#### TASK MATERIAL:
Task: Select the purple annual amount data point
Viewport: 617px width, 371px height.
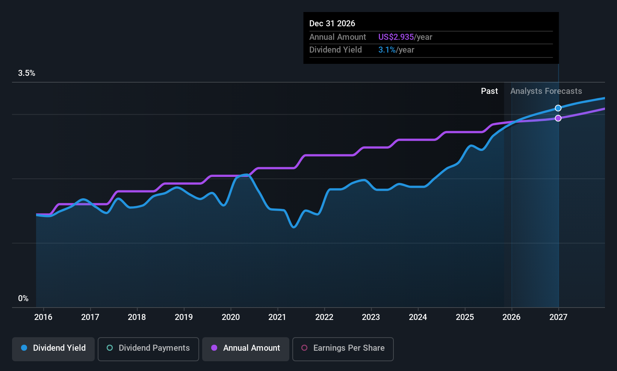Action: point(558,118)
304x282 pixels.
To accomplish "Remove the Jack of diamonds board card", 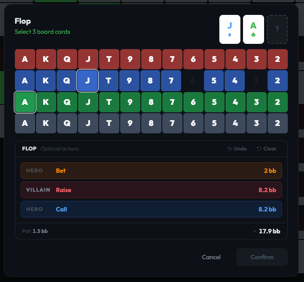I will click(230, 29).
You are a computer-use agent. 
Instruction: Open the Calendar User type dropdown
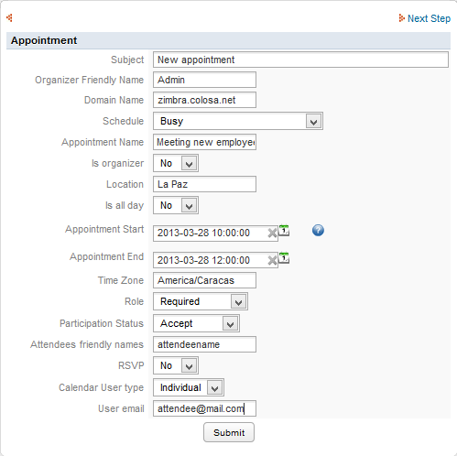(189, 387)
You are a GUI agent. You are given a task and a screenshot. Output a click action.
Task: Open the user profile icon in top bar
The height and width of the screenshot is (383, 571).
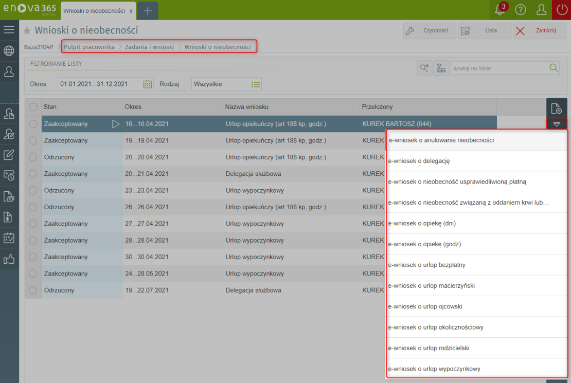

#### TASK INSTRUCTIONS:
Print the lines of the listing above, from the line with "You are a computer-use agent." through the end of the listing, both ends included, leaving out the pictures.

#### THE COMPLETED TASK:
You are a computer-use agent. 
Instruction: Open the Calendar User type dropdown
(189, 387)
You are a GUI agent. You are given a task and a screenshot. Output a click action.
Task: Open the user profile icon in top bar
The height and width of the screenshot is (383, 571).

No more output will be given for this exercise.